Rescale the rows below by copying each one in full, requests included, with every click coordinate in the answers multiplied by 1.25 and rounded to a whole number (halves round up). Omit the pictures.
## begin
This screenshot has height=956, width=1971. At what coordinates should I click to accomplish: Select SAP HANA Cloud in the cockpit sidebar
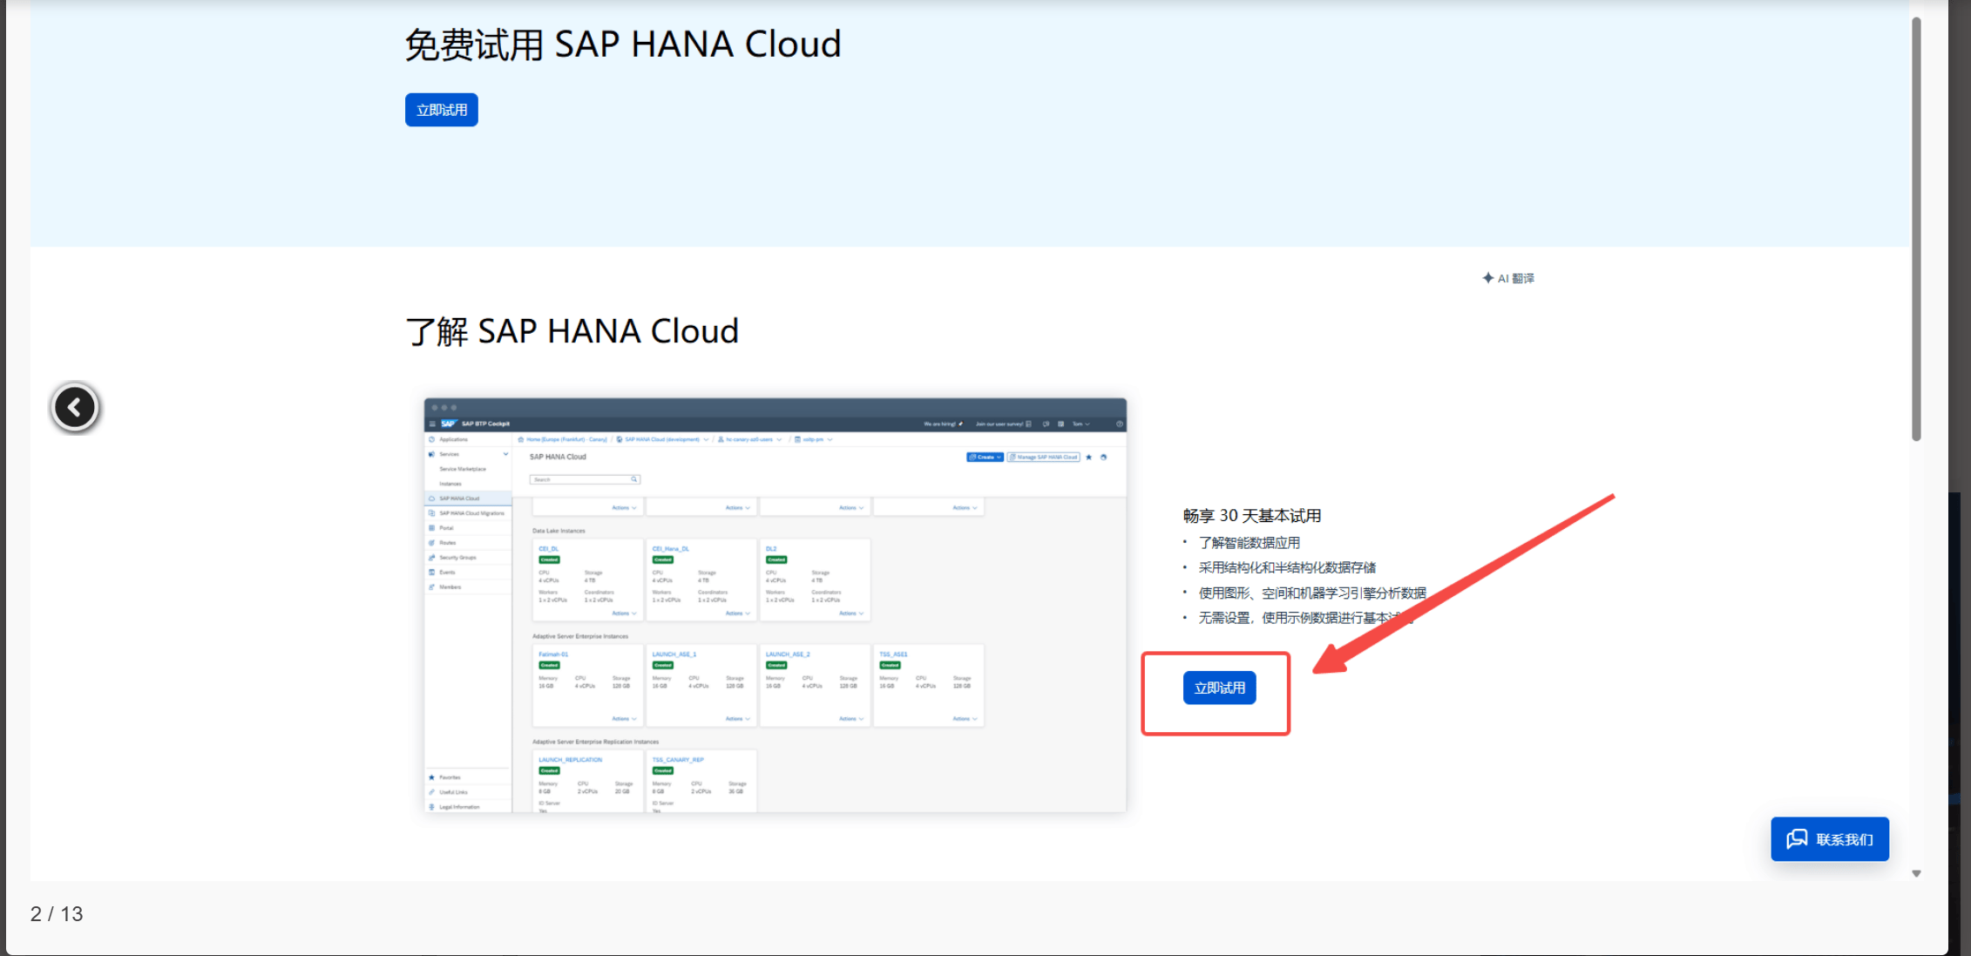tap(459, 498)
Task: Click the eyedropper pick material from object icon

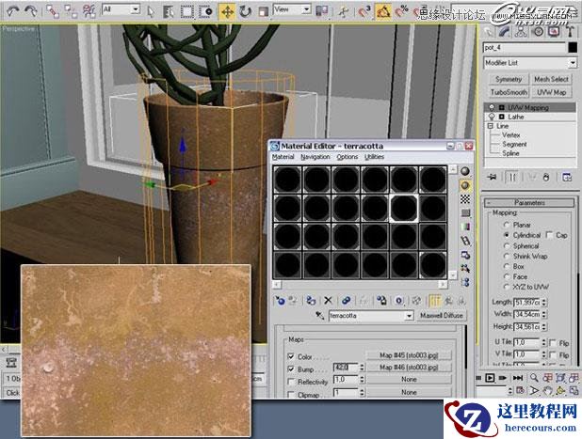Action: 321,316
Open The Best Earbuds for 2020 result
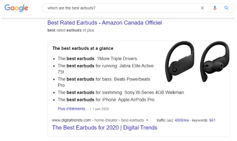 tap(104, 128)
## end
■ **Answer to the exercise**
This screenshot has height=956, width=1971. At what coordinates should I click to accomplish: Select SAP HANA Cloud in the cockpit sidebar
tap(574, 623)
Task: Click the eyedropper pick material from object icon

Action: 401,395
Open The Best Earbuds for 2020 result
 tap(130, 160)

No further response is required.